It may seem like a cliche at this point but Bitcoin’s volatility levels are extremely low. This is a byproduct of BTC’s price action over the past few weeks, which has been deemed “boring” by most traders.
With volatility continuing to decline, though, analysts are coming to the conclusion that a large move is imminent. Nothing shows this as well as the Bollinger Bands, a textbook technical indicator that shows important price levels and the volatility of a market.
Bitcoin Volatility Continues to Plunge Lower
If you step back and view Bitcoin’s price action from a macro perspective, it would be fair to say that BTC has flatlined. For the past nine or ten weeks now, the leading cryptocurrency has been stuck in a consolidation pattern of 15%. Both bulls and bears have failed to maintain a breakout in either direction.
As a result, the width of the Bollinger Bands, which spread apart during periods of high volatility, has reached extremely low levels.

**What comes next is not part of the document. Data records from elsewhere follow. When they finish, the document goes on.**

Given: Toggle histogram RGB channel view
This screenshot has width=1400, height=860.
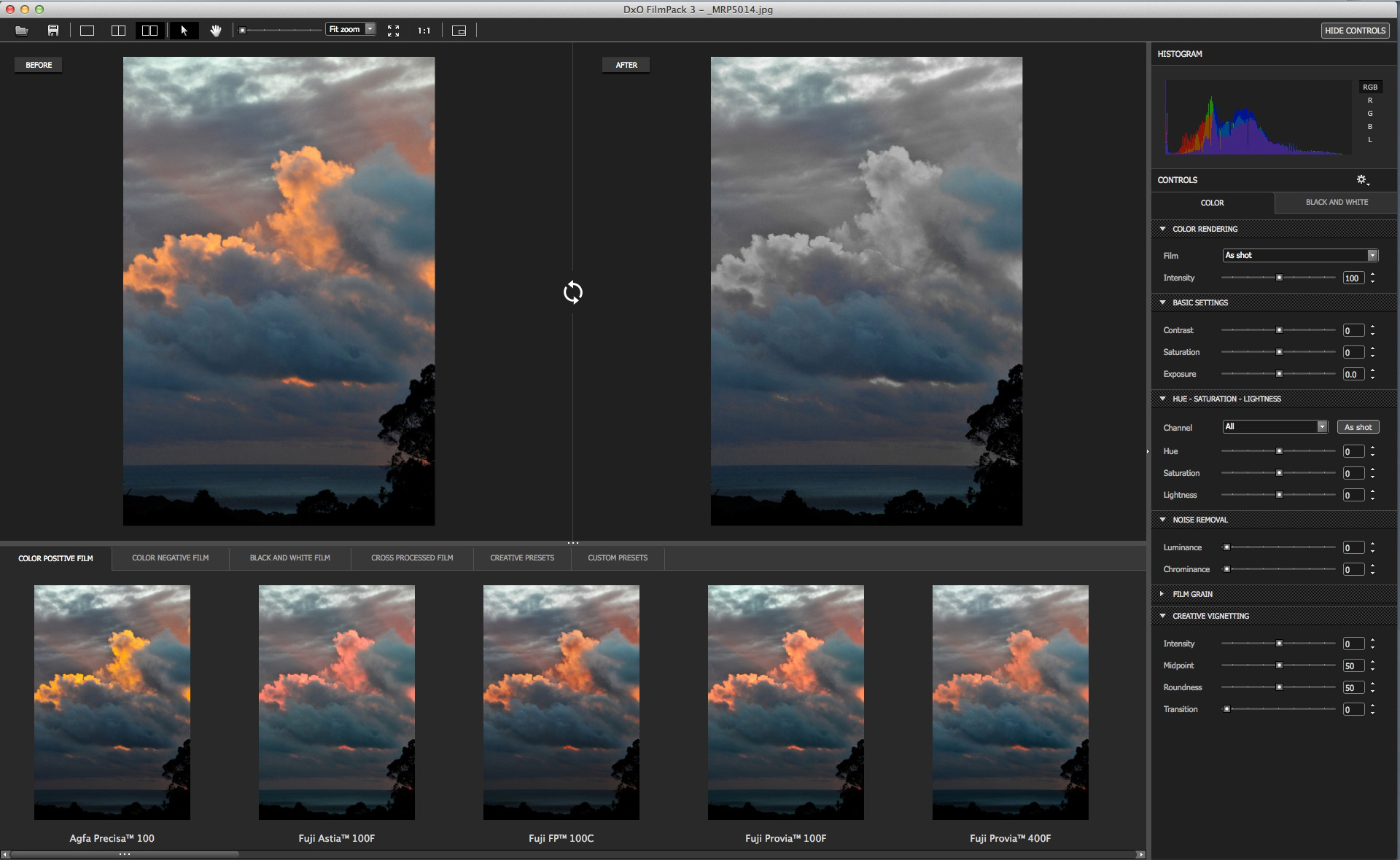Looking at the screenshot, I should tap(1370, 87).
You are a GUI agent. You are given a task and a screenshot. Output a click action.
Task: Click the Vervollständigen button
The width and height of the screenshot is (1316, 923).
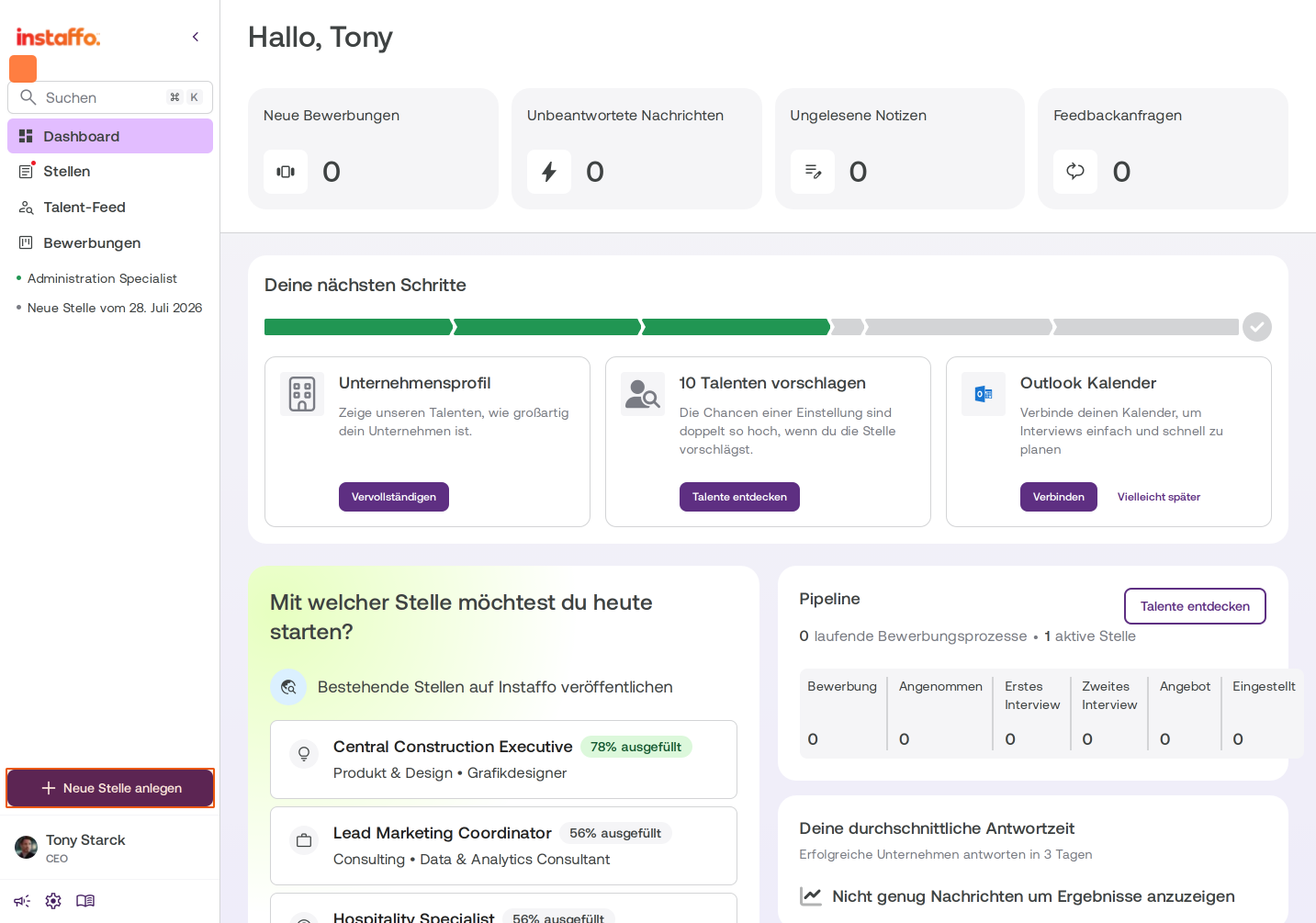[x=394, y=497]
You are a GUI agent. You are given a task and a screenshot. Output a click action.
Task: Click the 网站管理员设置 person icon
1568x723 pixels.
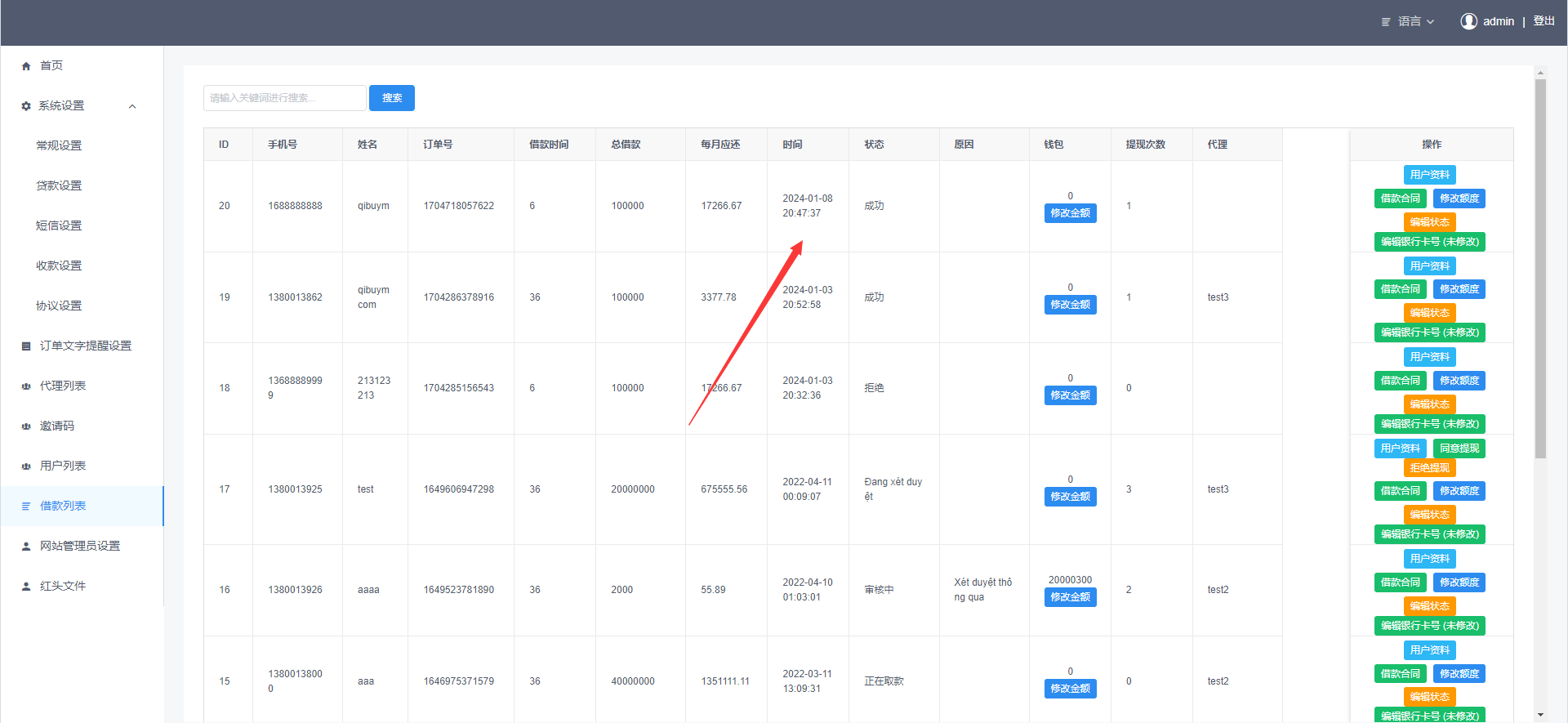pos(26,547)
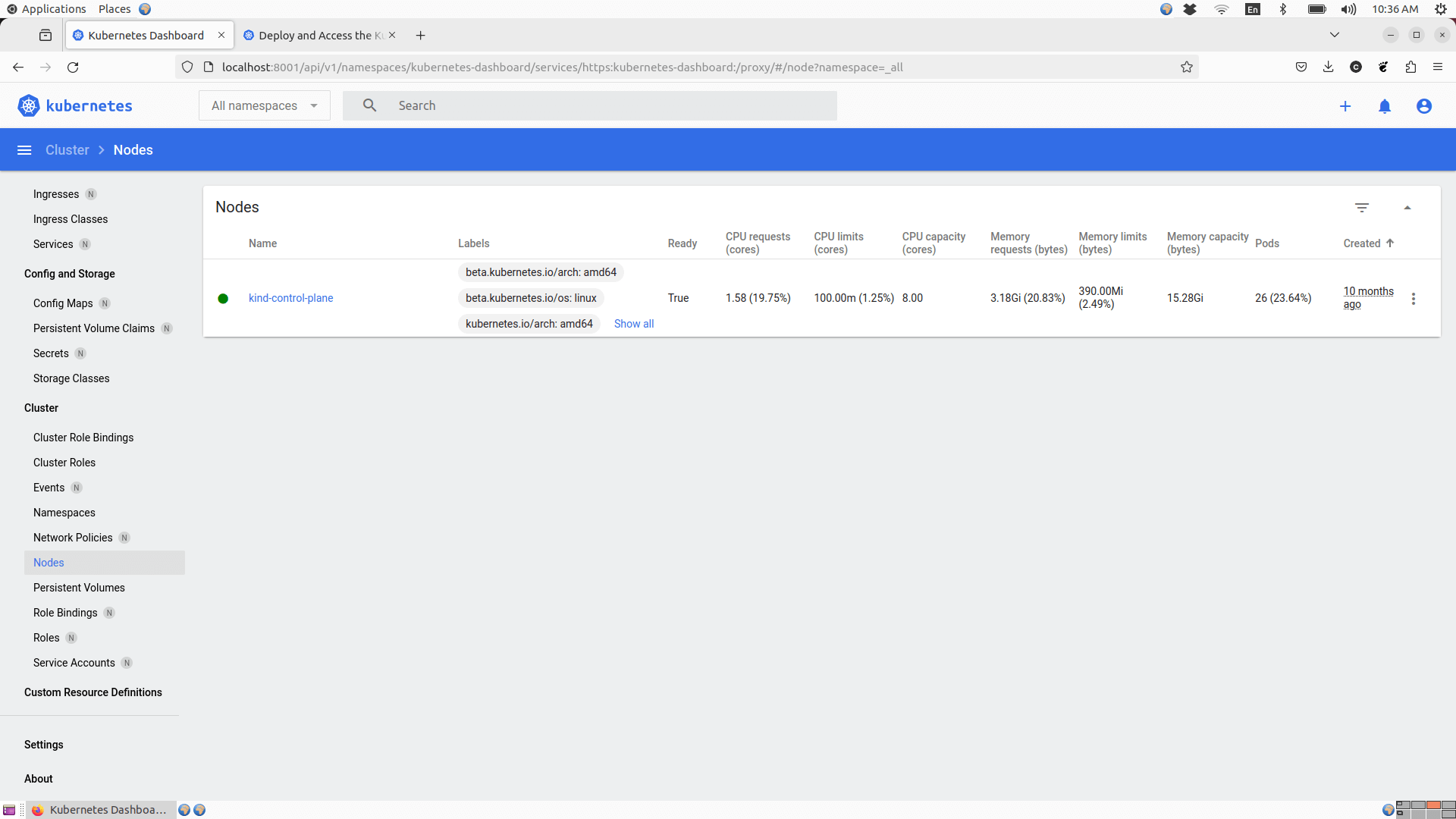
Task: Click Show all labels link
Action: (x=634, y=324)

Brave New Coin analyst Josh Olszewicz shared the chart below, noting that the “bbands haven’t been this tight since November 2018.” Periods of low volatility per the Bollinger Bands are marked by the vertical lines.
Chart of BTC's macro price action with the width of the Bollinger Bands indicator. Chart shared by Josh Olszewicz (CarpeNoctum on Twitter). Chart from TradingView.com
Olszewicz’s observation is important because, for those that don’t remember, Bitcoin crashed 50% in the two weeks after a consolidation from September-November.
In some senses, the price action before the November 2018 crash is like the price action now: Bitcoin consolidated around a single price point for 2-3 months in both periods.
The question is: will history rhyme or will Bitcoin rally to the upside?
Consolidation Could Resolve Upward, Suggest Fundamentals
According to Mike McGlone, a senior commodity analyst at Bloomberg, the consolidation will resolve upward:“Volatility should continue declining as Bitcoin extends its transition to the crypto equivalent of gold from a highly speculative asset, yet we expect recent compression to be resolved via higher prices.”
This can be corroborated by Bitcoin mining data.
The seven-day moving average of the Bitcoin hash rate just hit a new all-time high of 125 exahashes per second.
An analysis by Charles Edwards, a digital asset manager, has found that a strong mining ecosystem should correspond with higher prices. Edwards’ “Energy Value” model says that “the value of Bitcoin is a function of its energy input in Joules.” Bitcoin is trading 28% below its EV as the hash rate has surged.